TASKS FOR THIS EXERCISE:
1: According to the article on the Down syndrome brain-imaging grant, how many babies in the U.S. are born with Down syndrome each year?
2: Carry on the article about the Down syndrome brain-imaging grant from its final sentence.

*** Opening of EXERCISE PASSAGE ***

School of Medicine

Brain imaging of babies with Down syndrome focus of $11.5 million grant

Kelly N. Botteron, MD, professor of psychiatry and of radiology at the School of Medicine, is leading a multicenter brain-imaging study focused on infants with Down syndrome. The five year $11.5 million grant from the National Institutes of Health (NIH) will focus on brain development in babies with the genetic syndrome. (Photo: Matt Miller/School of Medicine)

Researchers at Washington University School of Medicine in St. Louis have received a five-year, $11.5 million grant to lead a multicenter effort to understand how brain development in babies with Down syndrome differs from that in other babies. The effort, which involves scanning the babies’ brains using MRI, will provide a foundation that may lead to therapies to counter developmental delays in children with the condition.

The grant, from the National Institutes of Health (NIH), is part of a $77 million initiative that began in 2018 to bolster basic and clinical research focused on infants and children with Down syndrome. Most people with the genetic condition have mild to severe developmental delays, learning disabilities, and distinct facial and physical features. Some also experience heart and gastrointestinal disorders.

Each year, about 6,000 babies in the U.S. are born with the condition.

*** Close of EXERCISE PASSAGE ***
*** Opening of RECORD EXCERPTS ***

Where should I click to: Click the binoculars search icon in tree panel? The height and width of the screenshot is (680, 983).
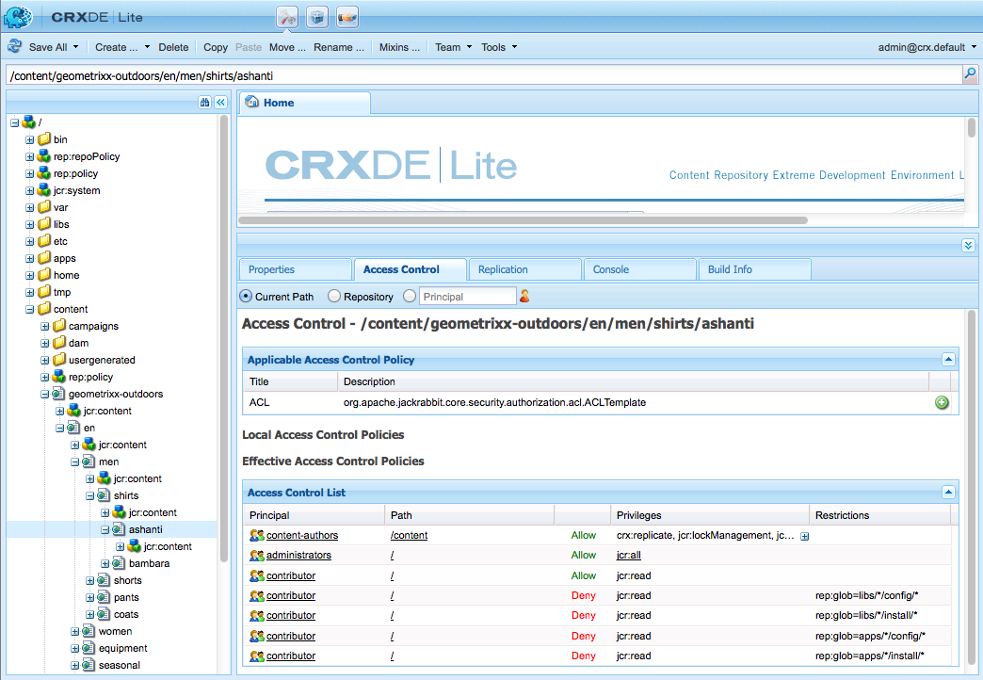pos(204,103)
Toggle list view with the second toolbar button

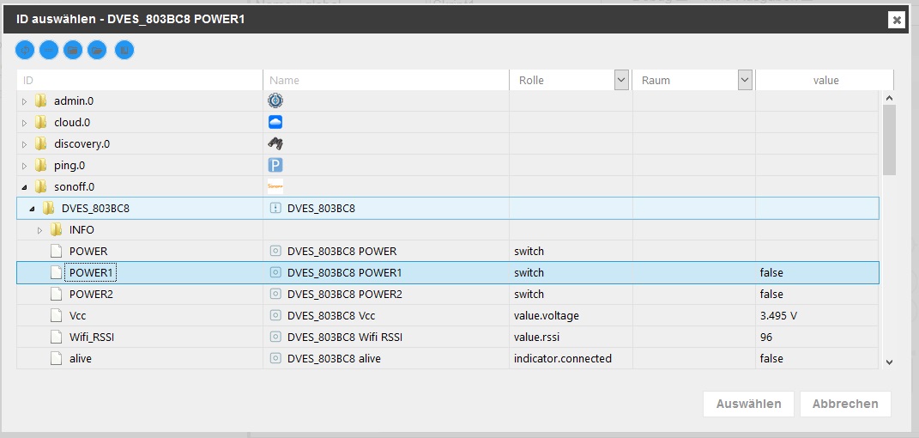point(49,51)
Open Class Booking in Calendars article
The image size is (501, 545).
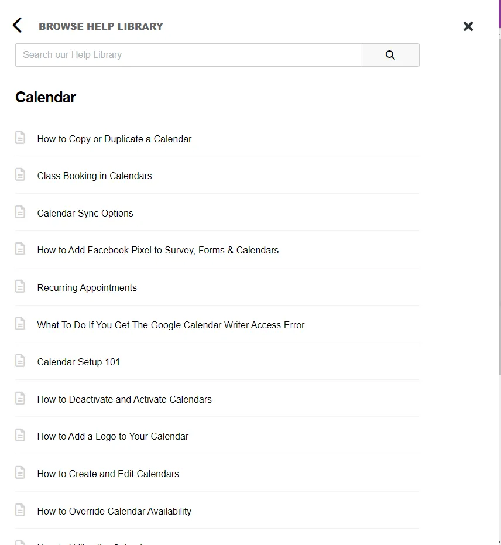94,176
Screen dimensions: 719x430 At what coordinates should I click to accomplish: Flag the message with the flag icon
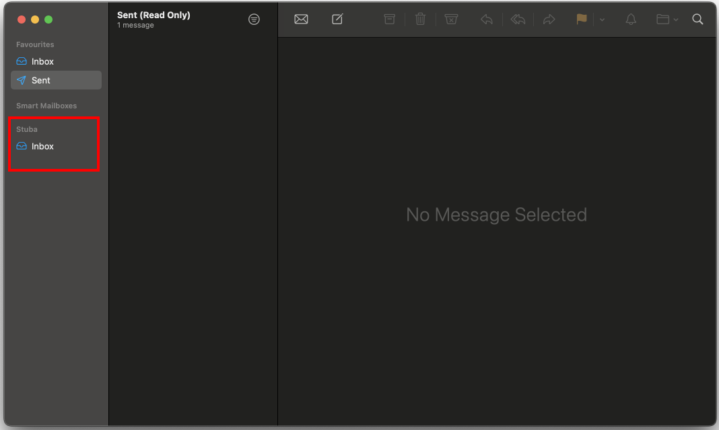pos(582,20)
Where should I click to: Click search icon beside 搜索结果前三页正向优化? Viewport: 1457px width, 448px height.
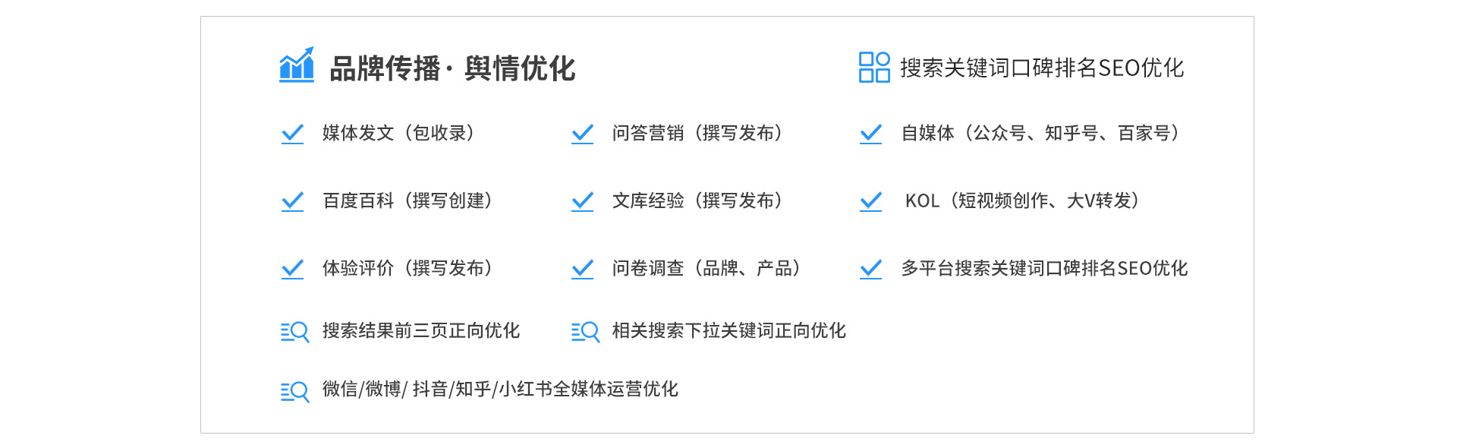294,332
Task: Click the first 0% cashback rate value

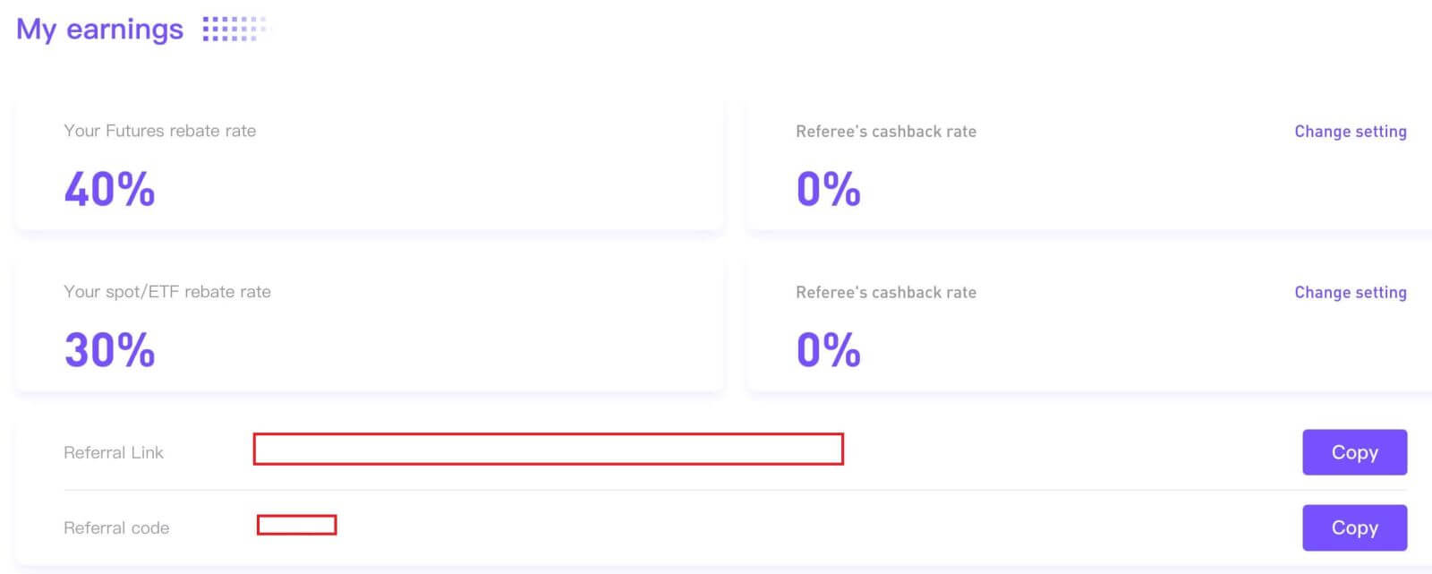Action: pos(828,188)
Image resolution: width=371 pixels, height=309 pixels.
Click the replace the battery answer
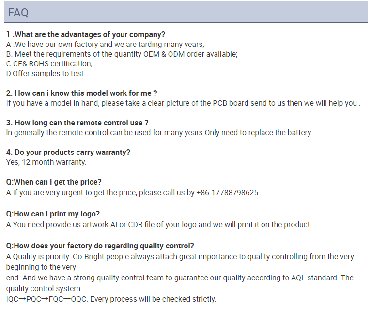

*** Close of RECORD EXCERPTS ***

ANSWER SET:
1: About 6,000

2:
“It is astounding how sparse the research is involving neuroimaging characterization of neurodevelopment in Down syndrome, especially given that the condition is rather common,” said the study’s lead investigator, Kelly N. Botteron, MD, professor of psychiatry and of radiology. “Brain-imaging studies in children with Down syndrome are almost nonexistent. Before we can develop and assess therapies to improve cognitive outcomes, we need to understand more about the alterations in early brain development in these children.”

Researchers will conduct behavioral and developmental testing, as well as MRI brain imaging, to examine the brain structure and cognitive function of 140 infants with Down syndrome and 70 babies without the condition. The children will be studied when they are 6 months old and, again, when they are 1 year old and then 2 years old.